C'EST L'HISTOIRE d'un tour de passe-passe. En mai 2020, Bruxelles a mis sur la table une bonne idée : rendre obligatoire, fin 2022, dans tous les pays de l'Union européenne, un même étiquetage nutritionnel sur les produits alimentaires Objectif : permettre au consommateur d'identifier d'un seul coup d'œil les aliments bons ou mauvais pour la santé. En octobre 2021, le Parlement européen adoube l'heureuse initiative. Et puis… plus rien.
Pourquoi le fameux étiquetage, qui devrait être mis en place il y a deux ans et demi déjà, s'est-il volatilisé ? Après avoir questionné, en vain, la Commission, l'association Foodwatch a toqué à la porte du médiateur européen, qui a enjoint à Bruxelles de rendre publics, au plus tard en janvier 2025, tous les documents préparatoires et les procès-verbaux des réunions sur l'étiquetage nutritionnel obligatoire. Las, la Commission a refusé de livrer lesdits documents. Ni une ni deux, Foodwatch a appelé à la rescousse Access Info, une ONG spécialisée dans le droit d'accès aux documents publics qui vient de porter l'affaire devant le Tribunal de l'Union européenne pour qu'il force la main à la Commission, au nom du « droit fondamental d'accès aux documents de l'UE ».
Pas question pour Bruxelles de lever le couvercle sur ses tractations secrètes avec l'industrie agroalimentaire, qui ne voulait surtout pas de l'enquiquinant Nutri-Score français comme logo nutritionnel européen. L'étiquetage tricolore était en passe d'être choisi car validé par 173 études scientifiques, plébiscité par l'Organisation mondiale de la santé et déjà adopté dans sept pays européens, sur la base du volontariat.
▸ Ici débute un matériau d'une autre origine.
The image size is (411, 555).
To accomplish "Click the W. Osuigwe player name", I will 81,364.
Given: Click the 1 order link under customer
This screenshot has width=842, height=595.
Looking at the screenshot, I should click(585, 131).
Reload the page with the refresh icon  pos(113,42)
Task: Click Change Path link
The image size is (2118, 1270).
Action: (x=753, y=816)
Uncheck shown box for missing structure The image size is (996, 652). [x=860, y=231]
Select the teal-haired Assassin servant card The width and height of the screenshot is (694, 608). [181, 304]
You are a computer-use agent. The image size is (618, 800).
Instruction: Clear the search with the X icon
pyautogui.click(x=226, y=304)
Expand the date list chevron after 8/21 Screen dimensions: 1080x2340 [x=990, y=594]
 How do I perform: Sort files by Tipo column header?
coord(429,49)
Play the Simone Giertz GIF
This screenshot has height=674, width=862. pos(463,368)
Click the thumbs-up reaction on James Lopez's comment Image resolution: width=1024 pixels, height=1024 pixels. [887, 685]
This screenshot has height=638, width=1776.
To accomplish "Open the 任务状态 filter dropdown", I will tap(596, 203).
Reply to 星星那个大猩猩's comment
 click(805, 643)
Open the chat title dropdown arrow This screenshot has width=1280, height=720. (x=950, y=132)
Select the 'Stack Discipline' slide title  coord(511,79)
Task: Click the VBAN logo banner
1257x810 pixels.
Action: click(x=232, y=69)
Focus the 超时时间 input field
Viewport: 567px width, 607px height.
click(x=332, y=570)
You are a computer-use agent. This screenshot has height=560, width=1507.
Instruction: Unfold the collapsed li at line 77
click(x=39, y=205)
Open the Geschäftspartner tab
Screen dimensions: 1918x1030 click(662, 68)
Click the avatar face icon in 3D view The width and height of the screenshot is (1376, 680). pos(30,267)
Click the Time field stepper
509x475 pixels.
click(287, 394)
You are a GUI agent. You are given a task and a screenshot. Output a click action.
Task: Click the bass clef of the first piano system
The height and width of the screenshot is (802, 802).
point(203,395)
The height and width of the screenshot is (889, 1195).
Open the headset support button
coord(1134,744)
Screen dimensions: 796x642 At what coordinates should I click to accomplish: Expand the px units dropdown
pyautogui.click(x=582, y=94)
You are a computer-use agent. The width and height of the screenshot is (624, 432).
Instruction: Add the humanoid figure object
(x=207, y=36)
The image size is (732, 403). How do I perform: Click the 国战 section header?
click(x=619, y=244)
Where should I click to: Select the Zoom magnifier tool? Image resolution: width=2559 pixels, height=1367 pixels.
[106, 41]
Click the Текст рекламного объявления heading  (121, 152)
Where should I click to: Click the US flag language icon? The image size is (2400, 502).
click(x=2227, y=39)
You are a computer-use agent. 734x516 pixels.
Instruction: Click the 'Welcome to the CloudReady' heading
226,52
Les géants de l'agroalimentaire n'ont jamais digéré ce classement, inventé en France en 2014, qui, à leurs yeux, distribue trop de mauvaises notes. Parmi ses plus farouches opposants, la multinationale italienne du chocolat Ferrero. Propriétaire des marques Kinder et Nutella, elle s'est mis dans la poche la Première ministre d'extrême droite Giorgia Meloni. Laquelle, à peine arrivée au pouvoir, a donné pour consigne à son administration de discréditer le Nutri-Score auprès de la Commission européenne. Comme l'a raconté « Le Canard » (« Conflit », 18/10/23), le représentant permanent de l'Italie à Bruxelles, flanqué du responsable de la Fédération italienne des industries alimentaires, a rencontré, le 27 octobre 2022, le chef de cab du commissaire européen à l'Agriculture, qui, quelques jours plus tard, a fait savoir, dans un e-mail récupéré par Foodwatch, que son patron ne voulait plus du Nutri-Score.
On comprend pourquoi Bruxelles n'a pas envie de se mettre à table…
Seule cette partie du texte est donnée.